### Exercise input
>>>

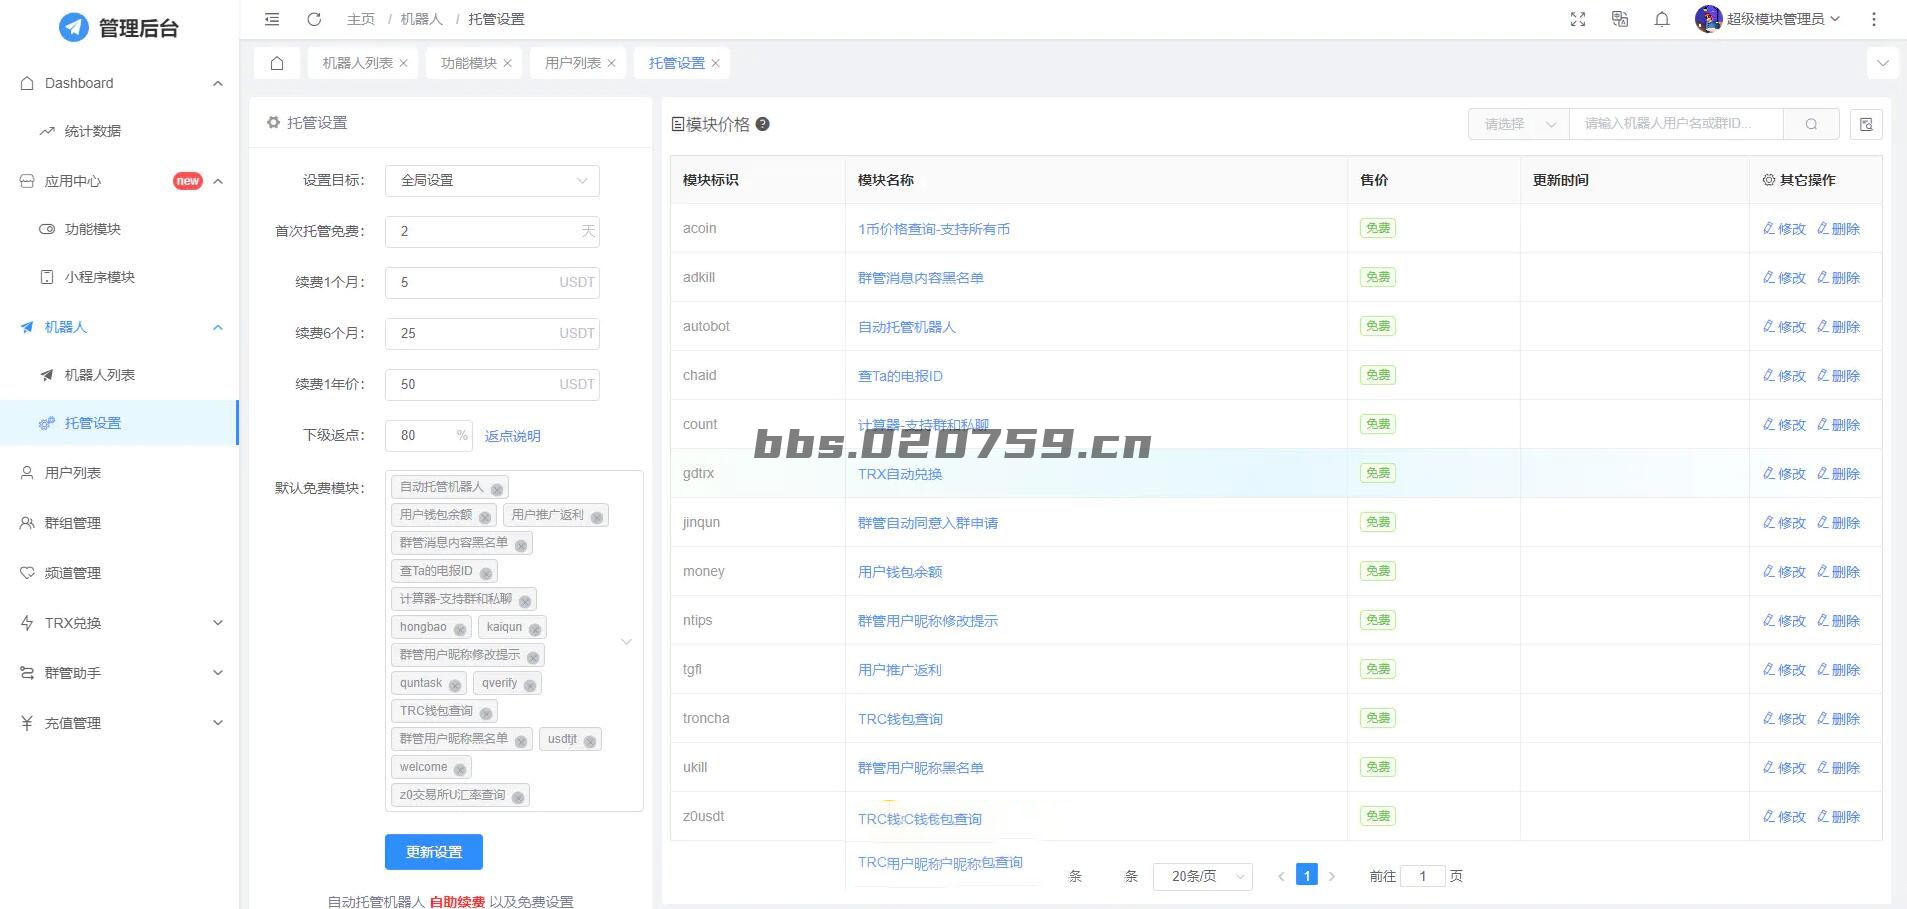This screenshot has width=1907, height=909.
Task: Click the home tab icon
Action: click(x=277, y=63)
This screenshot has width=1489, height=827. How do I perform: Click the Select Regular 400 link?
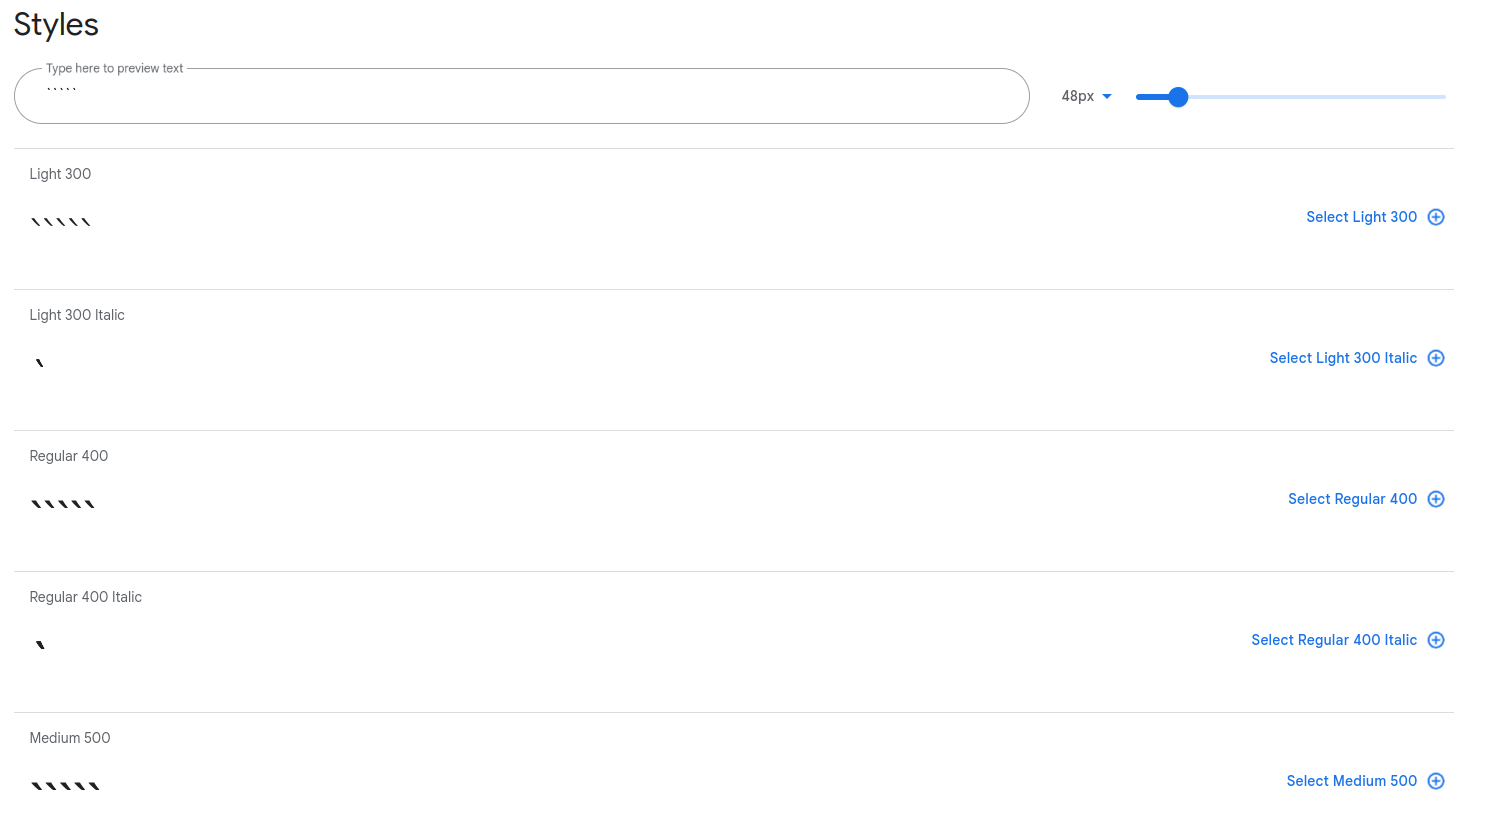point(1352,499)
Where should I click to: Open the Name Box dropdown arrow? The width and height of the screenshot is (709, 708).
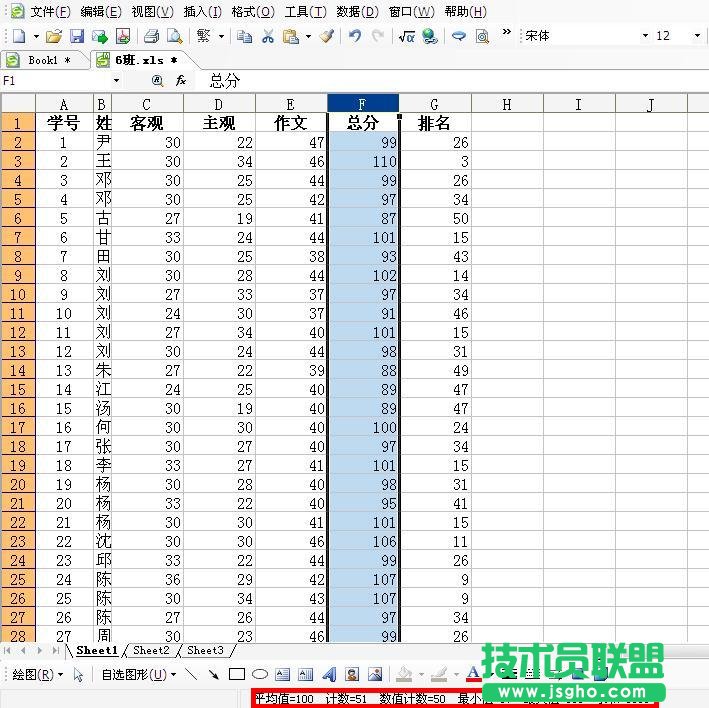(x=116, y=81)
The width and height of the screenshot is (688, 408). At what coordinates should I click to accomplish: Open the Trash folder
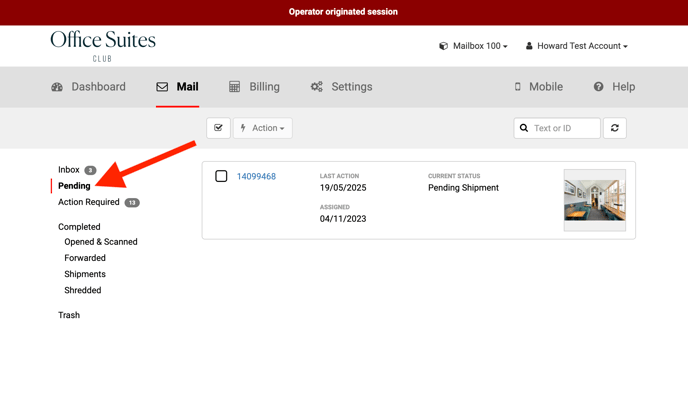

<<<

### What this task involves
Return exactly the lines from the one with "This screenshot has width=1489, height=827." through the last line of the entries above, both ends included. No pictures may appear in the copy.

### Task answer
This screenshot has width=1489, height=827. How do I perform: Click the Select Regular 400 link?
point(1352,499)
Where should I click to: Open the Name Box dropdown arrow? The width and height of the screenshot is (709, 708).
(x=116, y=81)
The width and height of the screenshot is (688, 408). At what coordinates should I click to accomplish: Open the Trash folder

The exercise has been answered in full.